Les années passent, les nouvelles technologies abolissent les frontières et l’usage de l’anglais se banalise. Pour faire la différence, la maîtrise d’une seconde langue étrangère est devenue incontournable. Mais laquelle choisir ?

Selon le British Council, organisme de référence dans le domaine, on compte environ 750 millions de personnes dans le monde capables de parler anglais. Conséquence : l’usage de la langue de Shakespeare est devenu aussi banal que la maîtrise d’un programme de traitement de texte. Cette tendance se ressent dans le recrutement, où la maîtrise d’une deuxième langue étrangère tend à devenir la norme. Quels sont les viennent-ensuite au niveau linguistique ? Un sondage européen  démontre que les langues des pays limitrophes du pays de résidence restent celles envisagées en priorité. En Europe, les langues considérées comme les plus utiles après l’anglais sont les suivantes : l’allemand (17%), le français (16%) et l’espagnol (14%). La même étude révèle une très forte croissance du mandarin. Le chinois se taille même la cinquième place des langues que les sondés estiment « essentielles pour les générations futures». 6% de la population sondée considère cette langue comme étant la deuxième plus importante à apprendre après l’anglais.
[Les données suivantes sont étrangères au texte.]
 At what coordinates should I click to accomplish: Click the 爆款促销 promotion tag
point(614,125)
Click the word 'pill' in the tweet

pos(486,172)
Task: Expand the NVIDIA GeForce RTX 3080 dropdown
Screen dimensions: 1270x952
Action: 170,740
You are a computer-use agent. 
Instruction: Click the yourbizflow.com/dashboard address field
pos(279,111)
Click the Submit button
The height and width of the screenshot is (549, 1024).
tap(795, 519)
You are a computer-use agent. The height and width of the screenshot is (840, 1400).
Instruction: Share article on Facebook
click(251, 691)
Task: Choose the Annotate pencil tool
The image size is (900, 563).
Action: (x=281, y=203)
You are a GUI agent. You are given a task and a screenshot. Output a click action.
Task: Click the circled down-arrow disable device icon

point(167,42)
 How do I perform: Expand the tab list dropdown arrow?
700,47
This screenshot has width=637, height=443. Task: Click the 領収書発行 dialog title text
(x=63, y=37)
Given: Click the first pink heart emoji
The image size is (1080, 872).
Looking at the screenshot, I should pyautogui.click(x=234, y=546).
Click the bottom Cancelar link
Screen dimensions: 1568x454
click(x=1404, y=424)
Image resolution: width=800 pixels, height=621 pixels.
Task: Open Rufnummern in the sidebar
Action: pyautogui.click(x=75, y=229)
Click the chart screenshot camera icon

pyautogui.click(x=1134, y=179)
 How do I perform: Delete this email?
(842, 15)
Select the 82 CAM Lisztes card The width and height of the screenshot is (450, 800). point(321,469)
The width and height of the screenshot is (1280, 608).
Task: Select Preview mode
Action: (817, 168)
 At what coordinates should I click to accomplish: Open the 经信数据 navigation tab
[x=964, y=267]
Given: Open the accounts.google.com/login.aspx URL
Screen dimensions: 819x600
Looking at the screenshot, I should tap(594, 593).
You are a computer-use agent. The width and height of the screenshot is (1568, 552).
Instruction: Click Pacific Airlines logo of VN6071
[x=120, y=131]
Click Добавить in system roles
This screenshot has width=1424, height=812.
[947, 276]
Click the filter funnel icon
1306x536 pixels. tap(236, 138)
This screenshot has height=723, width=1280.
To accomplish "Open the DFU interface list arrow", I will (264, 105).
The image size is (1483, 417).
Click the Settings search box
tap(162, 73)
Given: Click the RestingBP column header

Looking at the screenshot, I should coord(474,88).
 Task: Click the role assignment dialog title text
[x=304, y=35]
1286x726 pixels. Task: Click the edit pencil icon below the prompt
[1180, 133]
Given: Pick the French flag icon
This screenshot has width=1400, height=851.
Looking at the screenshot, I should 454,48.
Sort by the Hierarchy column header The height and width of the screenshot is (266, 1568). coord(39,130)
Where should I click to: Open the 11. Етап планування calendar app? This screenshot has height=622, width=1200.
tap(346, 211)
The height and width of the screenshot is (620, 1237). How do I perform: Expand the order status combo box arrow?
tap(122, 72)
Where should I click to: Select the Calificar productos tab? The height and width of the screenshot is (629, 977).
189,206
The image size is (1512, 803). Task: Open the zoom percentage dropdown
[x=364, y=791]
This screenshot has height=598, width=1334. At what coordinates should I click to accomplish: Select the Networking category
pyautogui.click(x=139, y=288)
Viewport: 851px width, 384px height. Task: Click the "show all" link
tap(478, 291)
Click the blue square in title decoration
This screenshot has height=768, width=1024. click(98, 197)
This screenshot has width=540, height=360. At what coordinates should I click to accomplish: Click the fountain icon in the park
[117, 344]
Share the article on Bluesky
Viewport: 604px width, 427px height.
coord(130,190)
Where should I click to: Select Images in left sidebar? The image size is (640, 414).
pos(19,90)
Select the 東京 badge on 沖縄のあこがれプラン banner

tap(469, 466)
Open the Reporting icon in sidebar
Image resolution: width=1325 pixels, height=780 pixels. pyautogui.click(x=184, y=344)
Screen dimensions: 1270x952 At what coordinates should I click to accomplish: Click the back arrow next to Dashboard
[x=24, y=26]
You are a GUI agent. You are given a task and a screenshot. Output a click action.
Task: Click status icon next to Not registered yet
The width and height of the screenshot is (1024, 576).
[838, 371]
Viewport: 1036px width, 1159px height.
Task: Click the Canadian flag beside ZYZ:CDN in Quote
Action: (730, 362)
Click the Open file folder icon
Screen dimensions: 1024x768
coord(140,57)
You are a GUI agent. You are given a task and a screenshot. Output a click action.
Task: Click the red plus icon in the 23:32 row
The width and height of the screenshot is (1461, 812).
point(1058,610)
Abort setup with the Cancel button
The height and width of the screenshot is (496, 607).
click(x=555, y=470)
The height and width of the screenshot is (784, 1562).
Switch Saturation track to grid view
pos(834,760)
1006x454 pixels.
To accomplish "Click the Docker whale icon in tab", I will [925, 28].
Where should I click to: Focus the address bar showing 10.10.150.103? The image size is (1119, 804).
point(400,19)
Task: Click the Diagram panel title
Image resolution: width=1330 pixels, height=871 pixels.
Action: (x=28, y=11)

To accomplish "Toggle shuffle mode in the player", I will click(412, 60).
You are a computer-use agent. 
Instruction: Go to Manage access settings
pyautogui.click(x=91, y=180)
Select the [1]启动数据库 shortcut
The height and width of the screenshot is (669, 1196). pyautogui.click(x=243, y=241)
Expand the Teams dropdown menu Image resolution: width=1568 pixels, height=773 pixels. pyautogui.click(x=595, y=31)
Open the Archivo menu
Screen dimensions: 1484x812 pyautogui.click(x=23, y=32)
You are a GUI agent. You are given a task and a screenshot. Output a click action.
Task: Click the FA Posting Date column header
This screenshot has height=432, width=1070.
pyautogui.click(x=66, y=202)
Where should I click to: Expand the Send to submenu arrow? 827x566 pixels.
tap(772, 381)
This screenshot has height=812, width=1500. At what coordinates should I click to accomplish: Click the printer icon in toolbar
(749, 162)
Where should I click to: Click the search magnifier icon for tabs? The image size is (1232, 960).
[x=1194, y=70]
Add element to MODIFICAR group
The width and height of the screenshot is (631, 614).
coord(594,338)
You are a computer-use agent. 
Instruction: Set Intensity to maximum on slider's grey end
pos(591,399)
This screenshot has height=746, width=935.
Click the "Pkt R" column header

ESL – Séjours linguistiques a réalisé un sondage sur son site web pour découvrir les motivations d’apprentissage d’une langue étrangère. Voici les résultats qui en sont ressortis :

De manière générale, les internautes indiquent majoritairement vouloir apprendre les langues par intérêt pour ces dernières, l’utilitaire (principalement pour le travail ) passant au second plan.

Ce n’est cependant pas le cas pour certaines langues, comme l’allemand, qui est majoritairement appris pour des besoins liés aux études ou pour des raisons professionnelles (62% des sondés). Il semble assez évident que dans le cadre du marasme économique actuel, connaître une troisième langue est un atout non négligeable sur le marché du travail. Maîtriser la langue du pays dont les performances économiques sont les moins mauvaises pourrait expliquer l’engouement massif pour l’apprentissage de cette langue actuellement.

L’espagnol réunit les gens par « amour » de la langue (48% des sondés), à la notable exception de la Belgique, où les opportunités professionnelles dominent.

Dans les langues « exotiques », le japonais et le mandarin sont principalement appris par intérêt pour la langue elle-même (43% des sondés pour le mandarin, 75% pour le japonais).  Mais dans le cas du mandarin, un quart des répondants indiquent aussi vouloir l’apprendre pour des besoins professionnels.

Nous pourrons dire pour conclure qu’outre l’anglais qui reste aujourd’hui inexorablement la langue la plus importante pour la communication sur le plan international, la langue des pays voisins – avec lesquelles nous avons le plus de chances d’avoir des interactions professionnelles ou personnelles – sont celles qui viennent ensuite. Finalement, apprendre la langue du conjoint ou apprendre une langue simplement par amour pour celle-ci, représentent probablement les raisons les plus nobles pour découvrir une langue étrangère de plus.